+++ RECORDS FOR THIS EXERCISE +++
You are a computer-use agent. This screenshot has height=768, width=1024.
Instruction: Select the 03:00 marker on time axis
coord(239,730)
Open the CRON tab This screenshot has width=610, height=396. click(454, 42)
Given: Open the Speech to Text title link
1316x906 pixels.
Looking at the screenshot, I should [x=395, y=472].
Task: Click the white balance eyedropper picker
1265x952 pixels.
+++
▸ DESCRIPTION OF THE TASK: Turn all of the rows above into a numbered list, one line per item, skipping any blank lines.

▸ ANSWER TO THIS TASK:
1. You are a computer-use agent. This screenshot has height=768, width=1024.
2. Instruction: Select the 03:00 marker on time axis
3. coord(239,730)
4. Open the CRON tab This screenshot has width=610, height=396. click(454, 42)
5. Given: Open the Speech to Text title link
6. 1316x906 pixels.
7. Looking at the screenshot, I should [x=395, y=472].
8. Task: Click the white balance eyedropper picker
9. 1265x952 pixels.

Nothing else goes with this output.